YOUR GOAL:
How many lines in the records below contain the word "each"? Answer with the number and nothing else.

SOURCE MATERIAL:
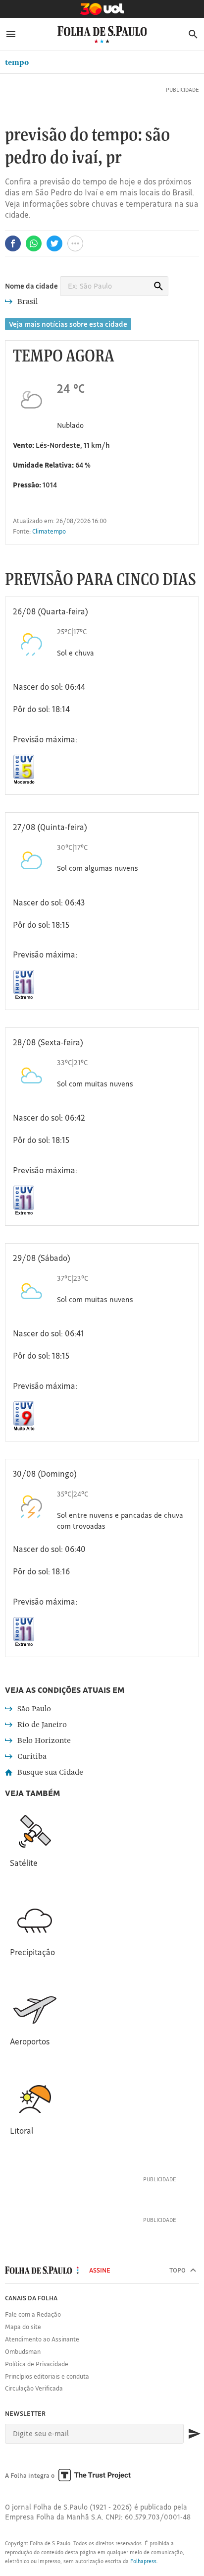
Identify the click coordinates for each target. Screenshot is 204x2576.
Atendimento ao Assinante (42, 2339)
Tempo (17, 62)
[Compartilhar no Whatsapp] (34, 243)
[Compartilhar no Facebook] (13, 243)
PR (114, 158)
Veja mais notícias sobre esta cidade (68, 324)
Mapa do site (23, 2326)
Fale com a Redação (33, 2314)
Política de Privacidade (36, 2363)
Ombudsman (23, 2351)
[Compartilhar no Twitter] (54, 243)
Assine (99, 2270)
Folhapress (143, 2561)
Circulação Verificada (34, 2388)
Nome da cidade (31, 286)
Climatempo (49, 531)
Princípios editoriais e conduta (47, 2376)
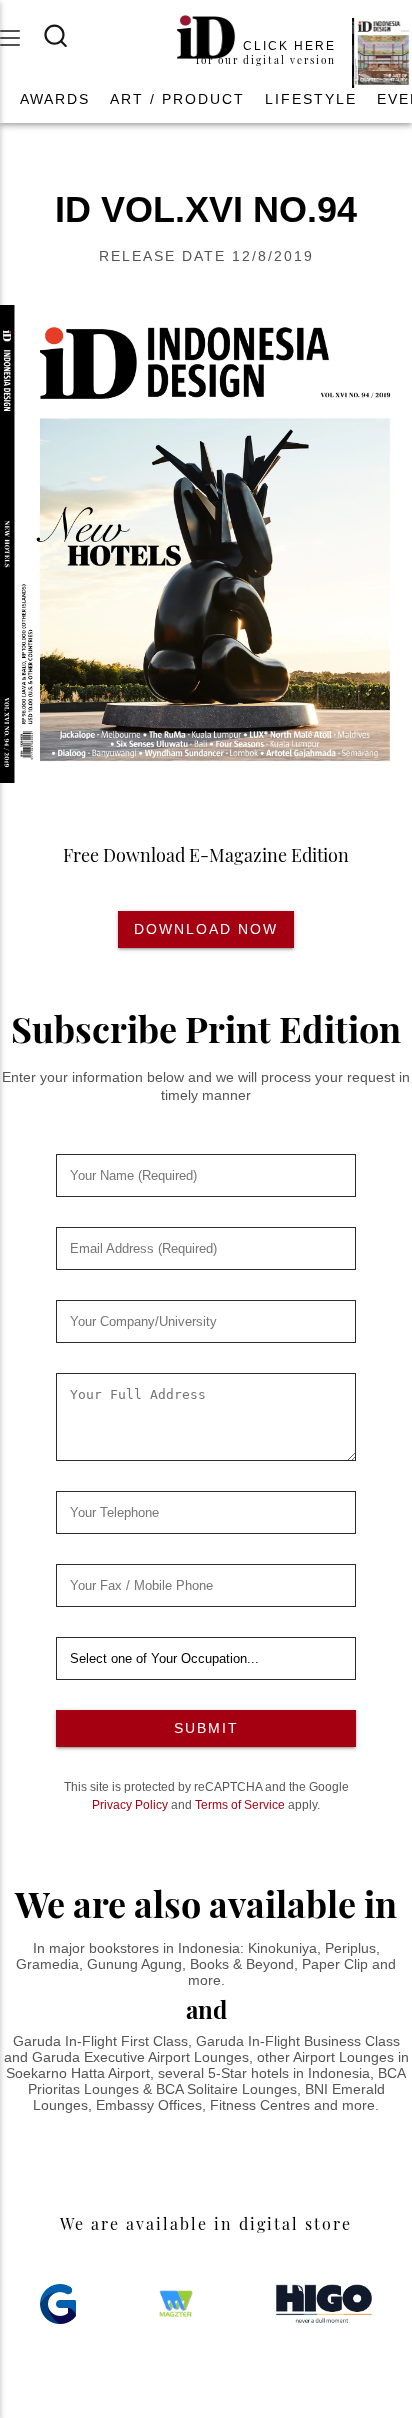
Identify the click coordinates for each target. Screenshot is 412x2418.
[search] (68, 36)
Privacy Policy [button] (130, 1805)
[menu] (22, 38)
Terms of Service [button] (240, 1805)
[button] (55, 99)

SOLUTION:
2